#### DATA FOR REVIEW

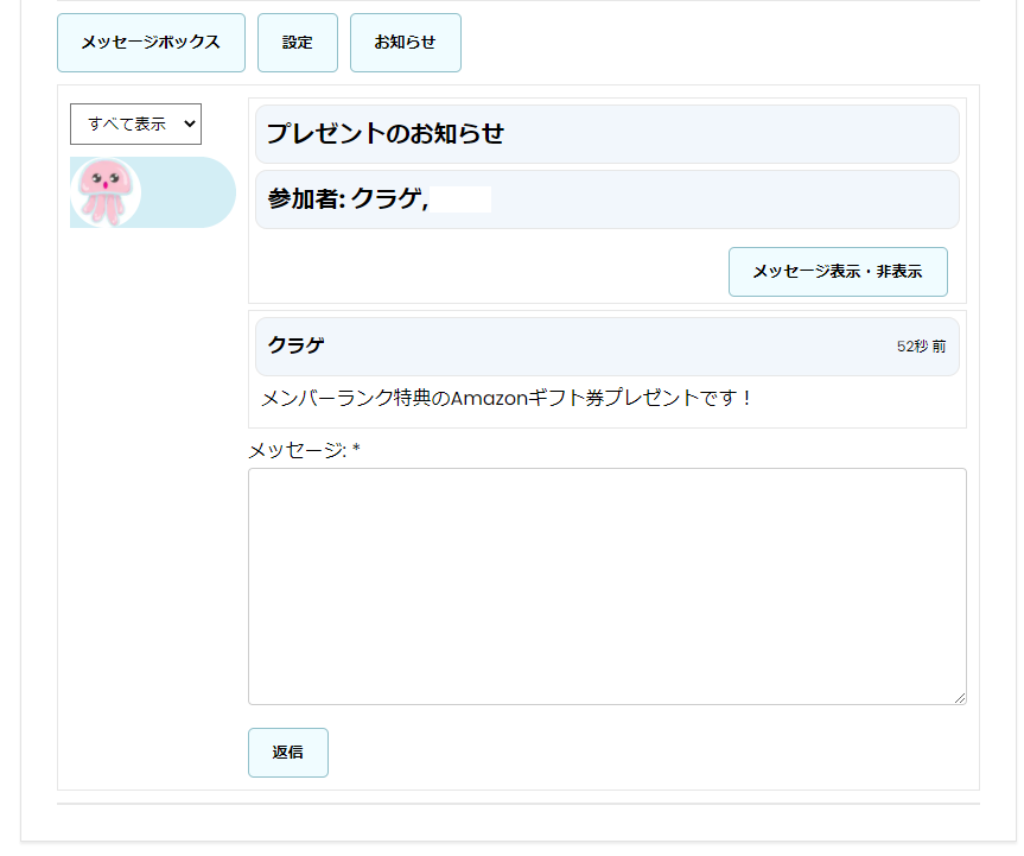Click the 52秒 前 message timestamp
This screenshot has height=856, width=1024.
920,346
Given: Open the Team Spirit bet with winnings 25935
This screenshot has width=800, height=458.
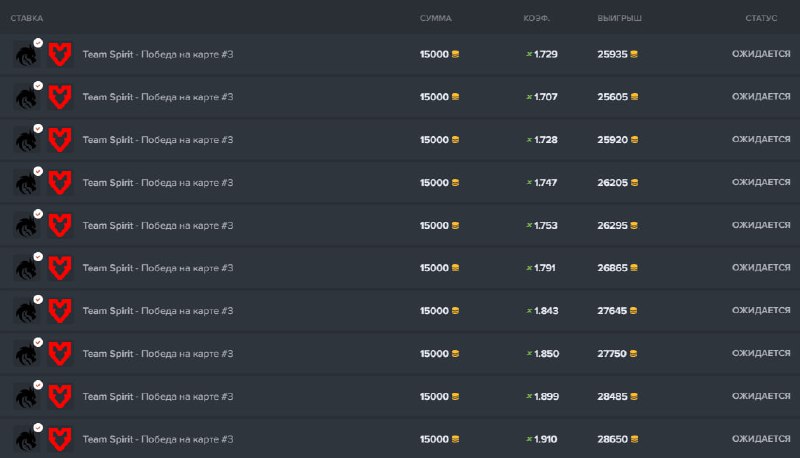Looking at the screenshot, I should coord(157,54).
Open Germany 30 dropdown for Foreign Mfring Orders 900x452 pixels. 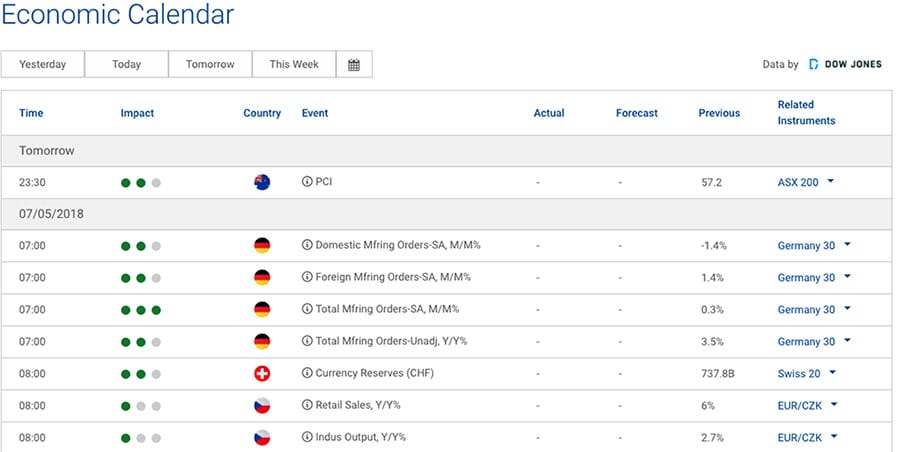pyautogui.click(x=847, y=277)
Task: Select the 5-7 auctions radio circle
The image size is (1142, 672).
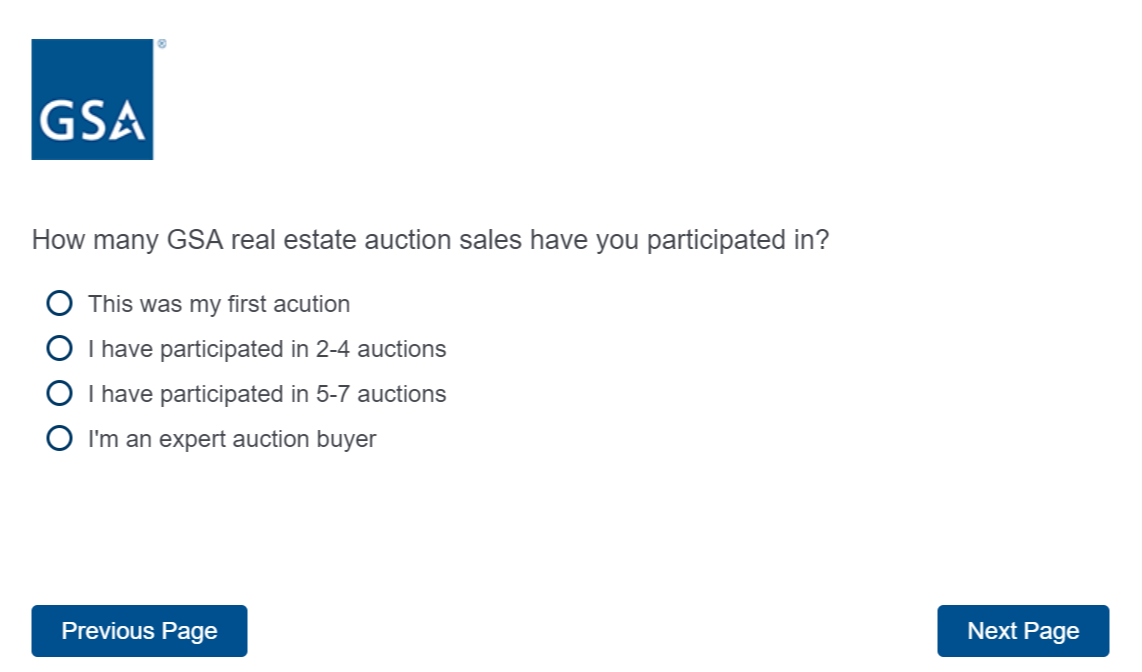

########

— EXERCISE DESCRIPTION —
Beginning at the line with "Task: Select the 5-7 auctions radio circle", reproduce word for word each line through the last line of the records. Include both ends but no pictures.

— TASK OUTPUT —
Task: Select the 5-7 auctions radio circle
The image size is (1142, 672).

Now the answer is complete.